(Entries supplied)
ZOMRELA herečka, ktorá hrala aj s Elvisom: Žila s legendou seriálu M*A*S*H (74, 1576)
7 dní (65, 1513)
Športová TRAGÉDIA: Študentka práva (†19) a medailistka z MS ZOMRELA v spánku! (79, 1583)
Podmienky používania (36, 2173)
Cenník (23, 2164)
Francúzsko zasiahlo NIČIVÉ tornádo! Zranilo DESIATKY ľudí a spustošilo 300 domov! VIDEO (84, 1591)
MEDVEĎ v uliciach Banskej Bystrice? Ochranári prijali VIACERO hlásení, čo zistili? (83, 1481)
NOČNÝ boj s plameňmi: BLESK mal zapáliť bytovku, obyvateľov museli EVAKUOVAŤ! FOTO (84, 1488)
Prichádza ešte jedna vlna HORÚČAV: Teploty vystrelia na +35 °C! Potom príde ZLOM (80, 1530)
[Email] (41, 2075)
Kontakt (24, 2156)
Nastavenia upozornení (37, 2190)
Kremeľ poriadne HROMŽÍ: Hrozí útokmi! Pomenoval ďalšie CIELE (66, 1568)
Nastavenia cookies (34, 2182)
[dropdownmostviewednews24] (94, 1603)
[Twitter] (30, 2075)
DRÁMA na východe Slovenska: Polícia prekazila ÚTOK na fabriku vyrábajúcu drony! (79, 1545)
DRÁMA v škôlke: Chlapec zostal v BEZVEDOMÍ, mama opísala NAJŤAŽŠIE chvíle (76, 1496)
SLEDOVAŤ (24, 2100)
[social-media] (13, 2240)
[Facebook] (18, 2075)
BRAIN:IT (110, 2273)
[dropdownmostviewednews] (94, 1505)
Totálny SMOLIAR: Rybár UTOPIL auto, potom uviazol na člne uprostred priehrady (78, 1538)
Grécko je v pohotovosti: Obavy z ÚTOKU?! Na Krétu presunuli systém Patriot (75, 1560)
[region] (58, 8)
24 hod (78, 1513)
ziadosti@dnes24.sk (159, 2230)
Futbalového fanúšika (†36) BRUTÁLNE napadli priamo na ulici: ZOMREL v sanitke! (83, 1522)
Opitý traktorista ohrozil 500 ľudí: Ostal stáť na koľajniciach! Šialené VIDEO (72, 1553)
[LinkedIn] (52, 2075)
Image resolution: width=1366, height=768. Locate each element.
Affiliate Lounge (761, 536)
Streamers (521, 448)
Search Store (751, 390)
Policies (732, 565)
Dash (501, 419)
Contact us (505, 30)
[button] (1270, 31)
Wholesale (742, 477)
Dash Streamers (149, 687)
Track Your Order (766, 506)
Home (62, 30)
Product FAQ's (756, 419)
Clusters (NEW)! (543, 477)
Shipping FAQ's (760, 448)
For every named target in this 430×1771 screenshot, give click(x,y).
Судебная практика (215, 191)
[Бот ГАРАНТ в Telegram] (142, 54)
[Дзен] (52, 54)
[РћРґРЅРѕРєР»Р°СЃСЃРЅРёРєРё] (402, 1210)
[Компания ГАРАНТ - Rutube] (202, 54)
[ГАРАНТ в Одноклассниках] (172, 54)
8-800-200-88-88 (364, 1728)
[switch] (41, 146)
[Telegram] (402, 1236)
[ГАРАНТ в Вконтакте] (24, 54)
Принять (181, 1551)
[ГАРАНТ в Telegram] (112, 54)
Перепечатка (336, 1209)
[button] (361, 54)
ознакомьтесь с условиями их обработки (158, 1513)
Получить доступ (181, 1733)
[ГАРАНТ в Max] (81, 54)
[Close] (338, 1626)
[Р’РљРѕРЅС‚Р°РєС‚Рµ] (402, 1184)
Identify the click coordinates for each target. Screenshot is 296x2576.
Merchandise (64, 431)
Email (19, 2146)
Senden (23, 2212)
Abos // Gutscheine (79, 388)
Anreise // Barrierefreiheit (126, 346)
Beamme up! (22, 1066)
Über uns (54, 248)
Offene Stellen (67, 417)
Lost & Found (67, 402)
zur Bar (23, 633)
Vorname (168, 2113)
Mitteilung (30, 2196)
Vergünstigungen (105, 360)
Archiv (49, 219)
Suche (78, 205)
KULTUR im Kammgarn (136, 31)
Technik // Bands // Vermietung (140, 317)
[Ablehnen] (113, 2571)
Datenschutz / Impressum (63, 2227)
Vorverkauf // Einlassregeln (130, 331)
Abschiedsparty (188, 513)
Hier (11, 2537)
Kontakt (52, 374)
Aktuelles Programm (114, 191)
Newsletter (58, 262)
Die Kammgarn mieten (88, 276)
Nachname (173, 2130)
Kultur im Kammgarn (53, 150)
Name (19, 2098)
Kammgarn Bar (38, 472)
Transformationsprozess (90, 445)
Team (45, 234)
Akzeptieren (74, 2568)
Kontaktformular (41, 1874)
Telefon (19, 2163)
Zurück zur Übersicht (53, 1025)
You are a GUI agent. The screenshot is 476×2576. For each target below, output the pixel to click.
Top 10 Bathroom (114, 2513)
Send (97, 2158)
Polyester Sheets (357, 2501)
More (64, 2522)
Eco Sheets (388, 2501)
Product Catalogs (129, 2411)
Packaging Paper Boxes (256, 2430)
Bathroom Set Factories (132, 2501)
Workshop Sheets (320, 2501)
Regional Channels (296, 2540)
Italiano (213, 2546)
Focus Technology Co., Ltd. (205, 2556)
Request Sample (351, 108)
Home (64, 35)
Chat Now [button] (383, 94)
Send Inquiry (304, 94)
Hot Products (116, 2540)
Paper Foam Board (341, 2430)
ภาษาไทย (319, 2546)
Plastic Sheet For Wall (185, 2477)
(End Entries supplied)
_Action item:_ From the entries above, extract only the lines running from the one containing "[ГАРАНТ в Max] (81, 54)" through the one containing "Akzeptieren (74, 2568)", inclusive.

_Task response:_
[ГАРАНТ в Max] (81, 54)
[Close] (338, 1626)
[Р’РљРѕРЅС‚Р°РєС‚Рµ] (402, 1184)
Identify the click coordinates for each target. Screenshot is 296x2576.
Merchandise (64, 431)
Email (19, 2146)
Senden (23, 2212)
Abos // Gutscheine (79, 388)
Anreise // Barrierefreiheit (126, 346)
Beamme up! (22, 1066)
Über uns (54, 248)
Offene Stellen (67, 417)
Lost & Found (67, 402)
zur Bar (23, 633)
Vorname (168, 2113)
Mitteilung (30, 2196)
Vergünstigungen (105, 360)
Archiv (49, 219)
Suche (78, 205)
KULTUR im Kammgarn (136, 31)
Technik // Bands // Vermietung (140, 317)
[Ablehnen] (113, 2571)
Datenschutz / Impressum (63, 2227)
Vorverkauf // Einlassregeln (130, 331)
Abschiedsparty (188, 513)
Hier (11, 2537)
Kontakt (52, 374)
Aktuelles Programm (114, 191)
Newsletter (58, 262)
Die Kammgarn mieten (88, 276)
Nachname (173, 2130)
Kultur im Kammgarn (53, 150)
Name (19, 2098)
Kammgarn Bar (38, 472)
Transformationsprozess (90, 445)
Team (45, 234)
Akzeptieren (74, 2568)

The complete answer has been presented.